Thursday, January 5, 2006


   I hate stupid people.
Current Mood: Kinda Sad
Current Song: Dreaming by System of a Down


I read Zakuro's post today and I agree with her... I'm tired of the same old thing. It would be really nice to have some variety in my life and I'm just so tired of it. Here's what I said about it-

I know what you mean, Mero-I feel the same way. I mean I'm white and everything, but I don't really fit in anyways. You're my only friend (at school) who doesn't freak out on me. Guys don't like me and but I have no idea why Taylor does... maybe it's because he's an outcast too. People talk about me behind my back and think I am bitch and shit like that. The thing is, I don't give a crap anymore. It feels like no one will ever TRULY accept me, but I don't really care. I'm tired of the same thing too... I just wish I could run away sometimes. I guess that's one of the reasons I want to go to Japan so badly. I can't stand the thought of living in this hick-ass town for the rest of my life and I crave for something new. I guess that's one of the reasons we're so good of friends.

See? I don't know... maybe I'm going crazy just replaying everything over and over again. It's like watching a video tape that it so boring that you want to kill yourself and sometimes have events that make you break down on your knees crying... that's me.

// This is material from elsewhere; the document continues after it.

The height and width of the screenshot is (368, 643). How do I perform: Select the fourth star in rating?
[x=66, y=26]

I love my mom but she pisses me off so badly sometimes... the other day because I forgot when I let our dog out last, she called me and my brother useless. Of course, I was pissed about it and she got mad at me because I was upset. Then Dad came home and was angry that so many things went on when he was away and he told us that sometimes he wonders if he should stay home for the rest of his life or just run away. Then Mom started screaming at me, asking if I wanted to tear the family apart and cause Mom and Dad to get a divorce and said that she ought to put me up for adoption. When I started crying, I tried to suffocate my sobs and she got pissed at me for crying. When I was born it was an accident... sometimes I think it would be better if my mom and dad were never to meet. I hate my life so much sometimes.

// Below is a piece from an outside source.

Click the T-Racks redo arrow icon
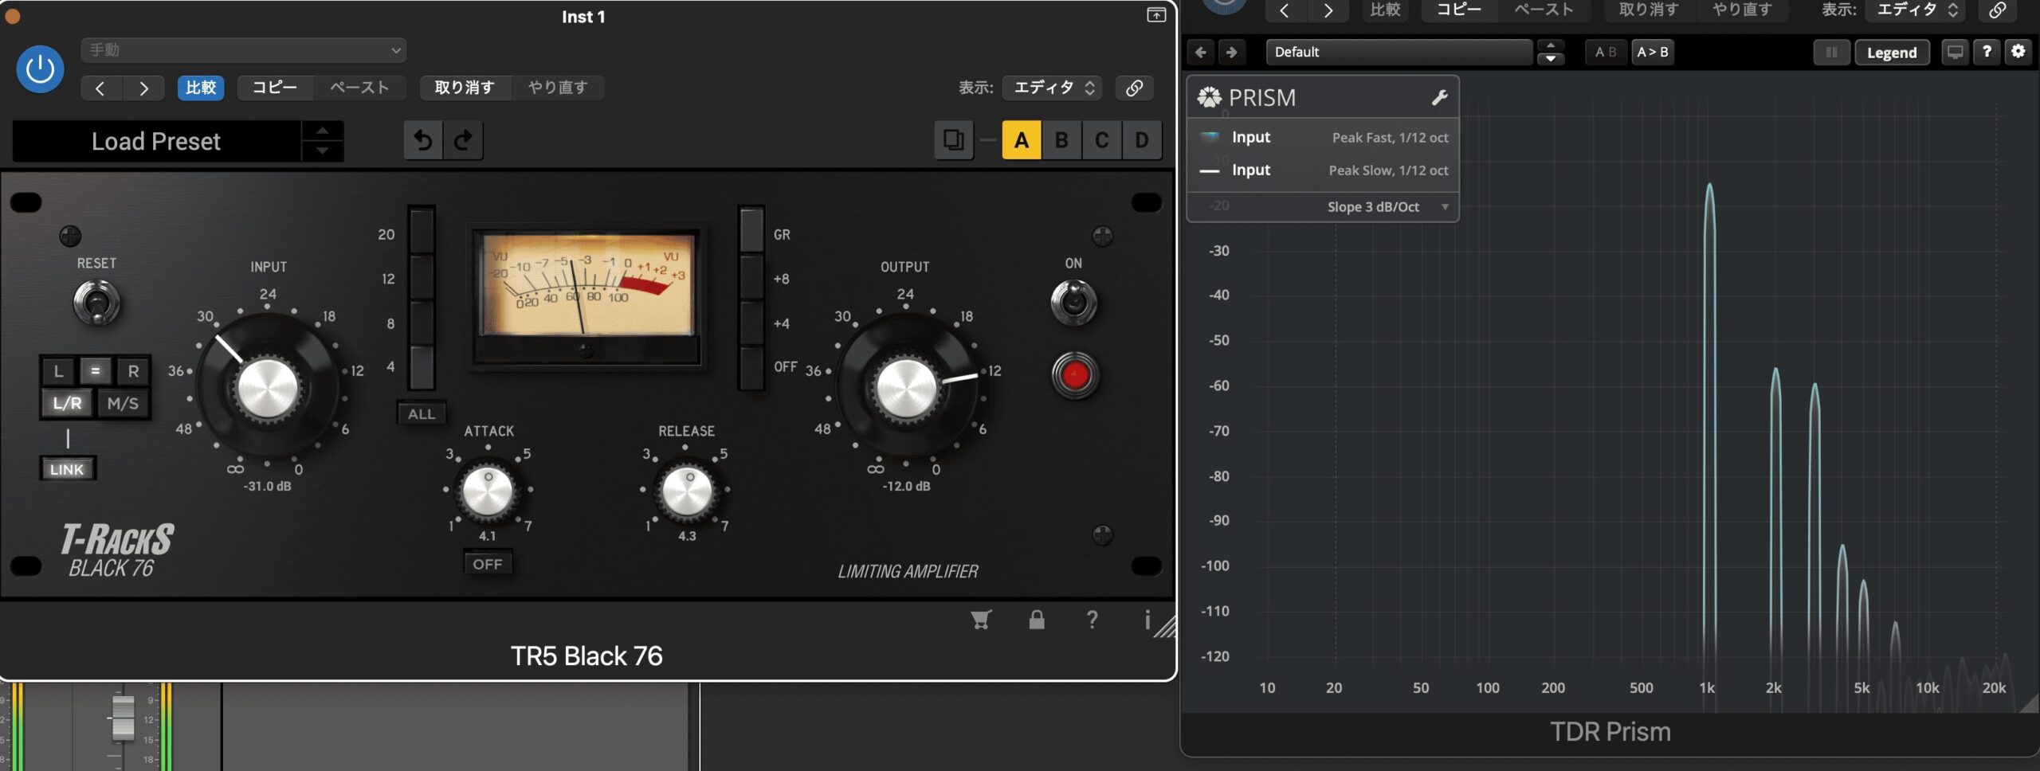 pyautogui.click(x=463, y=140)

But I guess I shouldn't complain... I found out that my friend Chealsea is going through some troubles. Since her parents are divorced, her mom went to go see her dad and told him that he needed to take Chealsea and that she was tired of taking care of her and that he needed to be a father for once. Then he said right to her face that he didn't want her and her mom was going to send her to a girl's school. Now they have to go to therapy and she can't be by herself since she's ran away so many times. I just wish that I can be sad without feeling guilty.